1515 @raise TypeError: Invalid B{C{ltp}}, B{C{LatLon}} or B{C{LatLon_kwds}}. 

1516 

1517 @see: Methods L{XyzLocal.toLatLon} and L{Footprint5Tuple.xyzLocal5}. 

1518 ''' 

1519 kwds = _xkwds(LatLon_kwds, ltp=_MODS.ltp._xLtp(ltp, self.center.ltp), # PYCHOK .center 

1520 LatLon=LatLon, name=self.name,) 

1521 return Footprint5Tuple(t.toLatLon(**kwds) for t in self.xyzLocal5()) 

1522 

1523 def xyzLocal5(self, ltp=None): 

1524 '''Return this footprint's C{center} and 4 corners as 5 L{XyzLocal}s. 

1525 

1526 @kwarg ltp: The I{local tangent plane} (L{Ltp}), overriding 

1527 the {center} and corner C{ltp}s. 

1528 

1529 @return: A L{Footprint5Tuple} of 5 L{XyzLocal} instances. 

1530 

1531 @raise TypeError: Invalid B{C{ltp}}. 

1532 ''' 

1533 if ltp is None: 

1534 p = self 

1535 else: 

1536 p = _MODS.ltp._xLtp(ltp) 

1537 p = tuple(Xyz4Tuple(t.x, t.y, t.z, p) for t in self) 

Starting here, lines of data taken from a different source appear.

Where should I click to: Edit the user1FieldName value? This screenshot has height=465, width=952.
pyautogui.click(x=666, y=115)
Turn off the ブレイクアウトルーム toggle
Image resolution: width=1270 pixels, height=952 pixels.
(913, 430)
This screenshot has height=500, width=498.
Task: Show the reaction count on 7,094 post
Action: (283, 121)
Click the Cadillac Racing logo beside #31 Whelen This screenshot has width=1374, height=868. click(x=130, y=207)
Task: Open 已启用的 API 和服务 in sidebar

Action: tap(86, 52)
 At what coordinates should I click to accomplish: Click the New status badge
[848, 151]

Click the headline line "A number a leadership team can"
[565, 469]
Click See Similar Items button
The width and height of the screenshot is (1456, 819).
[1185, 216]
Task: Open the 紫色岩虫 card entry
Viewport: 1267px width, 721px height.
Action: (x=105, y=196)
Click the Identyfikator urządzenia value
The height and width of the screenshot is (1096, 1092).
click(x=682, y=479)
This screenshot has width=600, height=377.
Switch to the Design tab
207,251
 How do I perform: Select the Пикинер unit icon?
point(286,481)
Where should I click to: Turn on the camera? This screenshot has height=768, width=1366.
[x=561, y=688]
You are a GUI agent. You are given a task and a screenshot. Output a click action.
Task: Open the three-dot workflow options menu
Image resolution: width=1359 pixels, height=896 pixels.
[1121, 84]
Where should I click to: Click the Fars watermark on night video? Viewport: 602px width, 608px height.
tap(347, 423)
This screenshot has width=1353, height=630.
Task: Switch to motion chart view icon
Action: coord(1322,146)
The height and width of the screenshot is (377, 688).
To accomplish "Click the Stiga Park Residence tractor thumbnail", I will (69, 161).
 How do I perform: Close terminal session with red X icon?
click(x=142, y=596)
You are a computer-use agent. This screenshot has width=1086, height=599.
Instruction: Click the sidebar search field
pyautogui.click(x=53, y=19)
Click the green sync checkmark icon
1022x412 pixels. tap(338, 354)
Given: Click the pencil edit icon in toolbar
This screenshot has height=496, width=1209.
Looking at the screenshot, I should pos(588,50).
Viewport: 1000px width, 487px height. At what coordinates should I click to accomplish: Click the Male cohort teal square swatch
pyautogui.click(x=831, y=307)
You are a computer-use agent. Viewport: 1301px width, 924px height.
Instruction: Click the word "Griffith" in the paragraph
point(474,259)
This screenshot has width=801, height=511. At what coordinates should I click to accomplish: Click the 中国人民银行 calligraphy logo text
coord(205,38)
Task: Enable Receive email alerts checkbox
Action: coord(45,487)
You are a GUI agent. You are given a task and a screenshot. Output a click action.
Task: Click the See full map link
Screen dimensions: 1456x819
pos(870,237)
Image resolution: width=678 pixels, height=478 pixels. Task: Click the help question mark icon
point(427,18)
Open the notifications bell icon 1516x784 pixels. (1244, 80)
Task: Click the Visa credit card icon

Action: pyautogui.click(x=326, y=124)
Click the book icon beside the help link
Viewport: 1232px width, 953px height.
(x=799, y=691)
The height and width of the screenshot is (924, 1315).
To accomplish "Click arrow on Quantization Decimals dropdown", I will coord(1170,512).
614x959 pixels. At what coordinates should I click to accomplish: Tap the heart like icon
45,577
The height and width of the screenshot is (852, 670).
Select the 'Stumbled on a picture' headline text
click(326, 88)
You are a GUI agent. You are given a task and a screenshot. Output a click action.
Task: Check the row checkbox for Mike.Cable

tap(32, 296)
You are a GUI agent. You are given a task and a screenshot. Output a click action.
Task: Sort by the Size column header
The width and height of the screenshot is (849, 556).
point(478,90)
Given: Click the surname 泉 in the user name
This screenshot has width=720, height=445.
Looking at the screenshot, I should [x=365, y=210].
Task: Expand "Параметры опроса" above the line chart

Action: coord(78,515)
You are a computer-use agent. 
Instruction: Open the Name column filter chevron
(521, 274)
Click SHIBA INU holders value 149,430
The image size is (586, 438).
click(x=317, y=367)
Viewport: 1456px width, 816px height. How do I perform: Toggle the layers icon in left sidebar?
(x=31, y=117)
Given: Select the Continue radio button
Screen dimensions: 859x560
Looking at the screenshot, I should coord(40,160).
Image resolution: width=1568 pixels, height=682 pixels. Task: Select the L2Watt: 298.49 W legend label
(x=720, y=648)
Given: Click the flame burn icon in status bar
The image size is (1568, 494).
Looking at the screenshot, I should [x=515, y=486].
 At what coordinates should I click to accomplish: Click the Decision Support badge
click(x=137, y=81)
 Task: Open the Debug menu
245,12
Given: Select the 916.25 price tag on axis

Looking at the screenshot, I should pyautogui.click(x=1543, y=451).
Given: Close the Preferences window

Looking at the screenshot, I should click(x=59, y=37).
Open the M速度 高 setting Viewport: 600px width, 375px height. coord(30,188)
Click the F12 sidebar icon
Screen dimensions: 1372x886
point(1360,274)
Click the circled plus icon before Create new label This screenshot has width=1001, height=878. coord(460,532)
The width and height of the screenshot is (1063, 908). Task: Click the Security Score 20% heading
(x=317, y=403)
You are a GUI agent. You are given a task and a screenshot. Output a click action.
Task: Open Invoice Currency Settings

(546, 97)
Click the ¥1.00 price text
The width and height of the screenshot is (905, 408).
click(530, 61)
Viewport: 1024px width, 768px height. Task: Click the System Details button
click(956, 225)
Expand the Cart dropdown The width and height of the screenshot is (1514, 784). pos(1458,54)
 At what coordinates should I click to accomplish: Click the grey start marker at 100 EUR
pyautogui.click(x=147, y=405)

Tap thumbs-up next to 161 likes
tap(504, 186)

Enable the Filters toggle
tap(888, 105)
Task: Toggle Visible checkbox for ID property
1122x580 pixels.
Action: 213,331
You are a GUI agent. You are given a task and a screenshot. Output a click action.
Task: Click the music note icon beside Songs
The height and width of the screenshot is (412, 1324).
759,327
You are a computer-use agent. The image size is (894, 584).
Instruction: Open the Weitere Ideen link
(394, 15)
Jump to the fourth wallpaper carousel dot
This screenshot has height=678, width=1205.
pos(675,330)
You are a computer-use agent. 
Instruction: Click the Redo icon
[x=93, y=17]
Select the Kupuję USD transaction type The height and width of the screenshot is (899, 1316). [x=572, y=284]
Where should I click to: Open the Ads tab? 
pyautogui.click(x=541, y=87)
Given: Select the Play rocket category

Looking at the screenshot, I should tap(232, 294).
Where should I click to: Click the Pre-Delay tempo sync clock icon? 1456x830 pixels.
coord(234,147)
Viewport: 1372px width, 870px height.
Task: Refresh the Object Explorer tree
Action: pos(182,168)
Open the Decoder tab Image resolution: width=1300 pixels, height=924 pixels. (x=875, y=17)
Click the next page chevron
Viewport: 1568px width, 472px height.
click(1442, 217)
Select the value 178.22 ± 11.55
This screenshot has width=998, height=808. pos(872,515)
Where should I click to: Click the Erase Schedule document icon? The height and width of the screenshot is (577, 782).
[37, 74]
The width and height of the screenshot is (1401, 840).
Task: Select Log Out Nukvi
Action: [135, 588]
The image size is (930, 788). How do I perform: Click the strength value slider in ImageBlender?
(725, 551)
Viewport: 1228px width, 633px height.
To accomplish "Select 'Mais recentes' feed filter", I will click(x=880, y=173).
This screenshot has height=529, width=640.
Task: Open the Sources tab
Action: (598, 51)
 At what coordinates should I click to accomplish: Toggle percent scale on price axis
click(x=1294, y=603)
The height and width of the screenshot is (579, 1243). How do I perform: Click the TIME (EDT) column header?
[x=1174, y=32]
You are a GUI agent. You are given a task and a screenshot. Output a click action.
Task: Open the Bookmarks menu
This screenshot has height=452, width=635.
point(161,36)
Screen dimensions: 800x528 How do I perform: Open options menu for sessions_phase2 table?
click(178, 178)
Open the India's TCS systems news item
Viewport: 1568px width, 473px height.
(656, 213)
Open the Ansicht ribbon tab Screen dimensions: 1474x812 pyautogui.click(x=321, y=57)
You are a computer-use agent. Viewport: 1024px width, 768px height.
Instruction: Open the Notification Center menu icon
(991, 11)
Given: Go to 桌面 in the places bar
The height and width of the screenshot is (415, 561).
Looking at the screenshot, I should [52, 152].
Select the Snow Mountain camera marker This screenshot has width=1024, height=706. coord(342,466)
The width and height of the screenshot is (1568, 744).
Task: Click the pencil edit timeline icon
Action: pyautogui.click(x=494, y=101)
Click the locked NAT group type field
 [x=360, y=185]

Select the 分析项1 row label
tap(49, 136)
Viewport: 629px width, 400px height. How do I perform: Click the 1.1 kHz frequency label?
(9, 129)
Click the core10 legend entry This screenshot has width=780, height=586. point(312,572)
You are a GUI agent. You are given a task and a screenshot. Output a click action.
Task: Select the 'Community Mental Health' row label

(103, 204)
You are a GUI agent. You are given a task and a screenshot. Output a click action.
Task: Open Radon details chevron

1538 return Footprint5Tuple(t.xyzLocal for t in p) 

1539 

1540 

1541__all__ += _ALL_DOCS(_NamedAerNed) 

1542 

1543# **) MIT License 

1544# 

1545# Copyright (C) 2016-2024 -- mrJean1 at Gmail -- All Rights Reserved. 

1546# 

1547# Permission is hereby granted, free of charge, to any person obtaining a 

1548# copy of this software and associated documentation files (the "Software"), 

1549# to deal in the Software without restriction, including without limitation 

1550# the rights to use, copy, modify, merge, publish, distribute, sublicense, 

1551# and/or sell copies of the Software, and to permit persons to whom the 

1552# Software is furnished to do so, subject to the following conditions: 

1553# 

1554# The above copyright notice and this permission notice shall be included 

1555# in all copies or substantial portions of the Software. 

1556# 

1557# THE SOFTWARE IS PROVIDED "AS IS", WITHOUT WARRANTY OF ANY KIND, EXPRESS 

1558# OR IMPLIED, INCLUDING BUT NOT LIMITED TO THE WARRANTIES OF MERCHANTABILITY, 

1559# FITNESS FOR A PARTICULAR PURPOSE AND NONINFRINGEMENT. IN NO EVENT SHALL 

1560# THE AUTHORS OR COPYRIGHT HOLDERS BE LIABLE FOR ANY CLAIM, DAMAGES OR 

1561# OTHER LIABILITY, WHETHER IN AN ACTION OF CONTRACT, TORT OR OTHERWISE, 

1562# ARISING FROM, OUT OF OR IN CONNECTION WITH THE SOFTWARE OR THE USE OR 

1563# OTHER DEALINGS IN THE SOFTWARE.